**Vorliegender Text**:
Freitag, 01. Dezember 2023

Aktienrente
Wie Christian Lindner mit Aktien die Rente sichern will

Kein Geld in der Rentenkasse – also warum nicht mit Aktien das Loch stopfen? So die Idee von Finanzminister Christian Lindner (FDP). Aber wie genau soll das funktionieren? Welche Folgen hätte das für das Rentensystem? Und welche Risiken gibt es?

12.09.2023

    Ein Mann mit hellen Haaren schaut in die Kamera und lacht. Er trägt einen Anzug. Hinter ihm ist ein Monitor auf dem "Generationenkapital" steht. Ees ist Christian Lindner (FDP). Der Bundesfinanzminister nimmt an einer Veranstaltung in Frankfurt teil.
    Warum nicht auch den Staatshaushalt mit Aktien finanzieren? Bundesfinanzminister Christian Lindner setzt zumindest bei der Rente auf den Kapitalmarkt. (picture alliance / dpa / Jörg Carstensen)

**Zu erledigen**:
1. Übernimm aus dem Text zur Aktienrente den Abschnitt wörtlich. Beginne bei den Worten „Kein Geld in“ und höre nach „in Frankfurt teil.“ auf.
2. Fasse den Text zur Aktienrente in zwei Sätzen zusammen.
3. In welcher Stadt nimmt der Bundesfinanzminister laut dem Text zur Aktienrente an einer Veranstaltung teil?

**Vorliegendes Material**:
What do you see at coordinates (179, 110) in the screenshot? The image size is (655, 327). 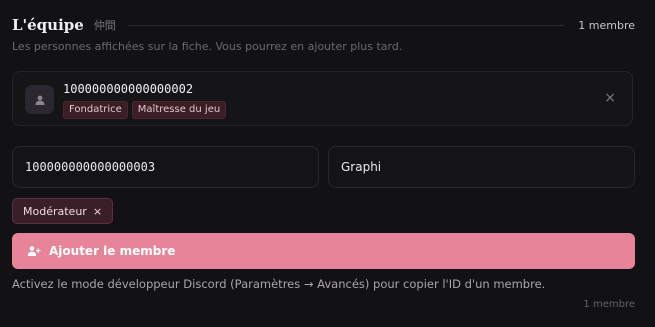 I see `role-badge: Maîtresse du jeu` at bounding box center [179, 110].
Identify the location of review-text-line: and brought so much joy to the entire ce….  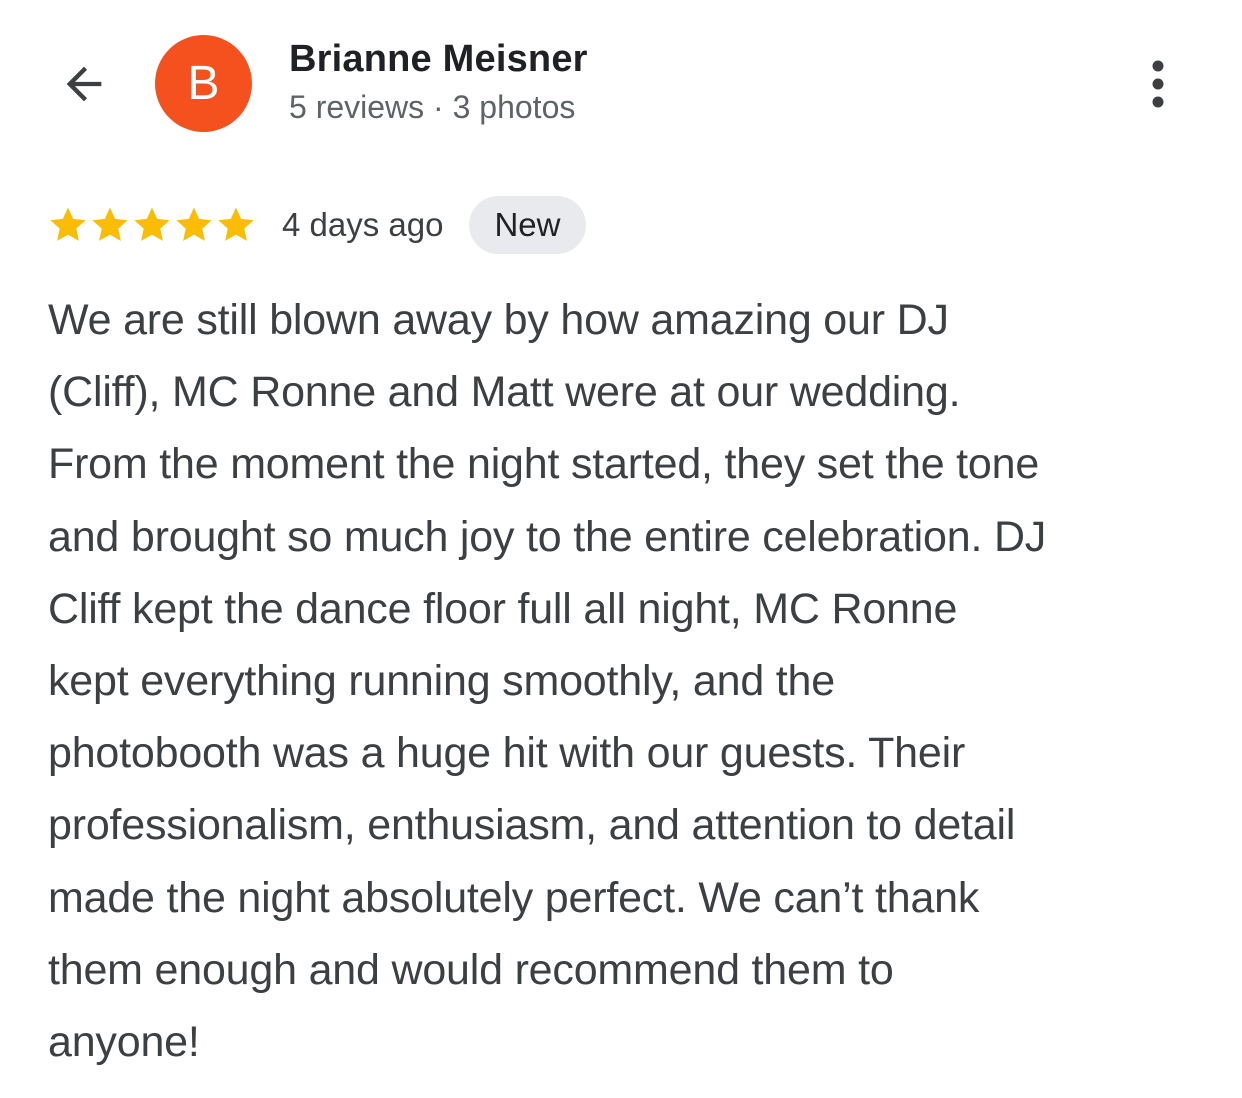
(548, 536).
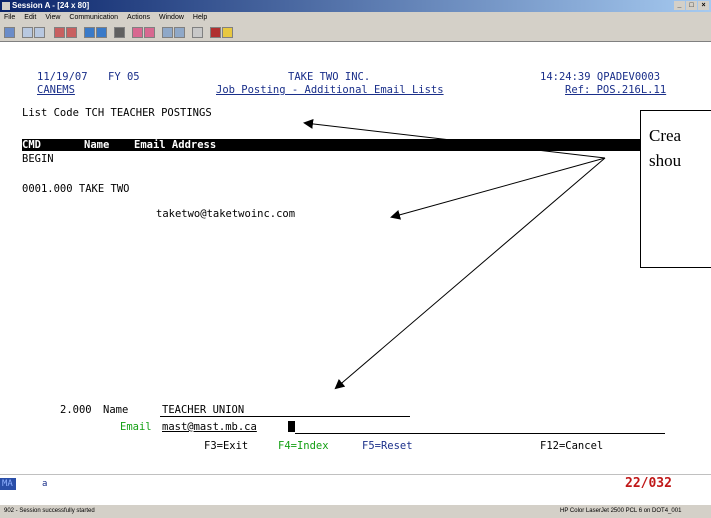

**Antworten nach Punkten**:
1.
Kein Geld in der Rentenkasse – also warum nicht mit Aktien das Loch stopfen? So die Idee von Finanzminister Christian Lindner (FDP). Aber wie genau soll das funktionieren? Welche Folgen hätte das für das Rentensystem? Und welche Risiken gibt es?

12.09.2023

    Ein Mann mit hellen Haaren schaut in die Kamera und lacht. Er trägt einen Anzug. Hinter ihm ist ein Monitor auf dem "Generationenkapital" steht. Ees ist Christian Lindner (FDP). Der Bundesfinanzminister nimmt an einer Veranstaltung in Frankfurt teil.

2. Finanzminister Christian Lindner (FDP) will das Loch in der Rentenkasse mit Aktien stopfen und setzt bei der Rente auf den Kapitalmarkt. Offen ist laut Text, wie das genau funktionieren soll, welche Folgen es für das Rentensystem hätte und welche Risiken es gibt.

3. In Frankfurt.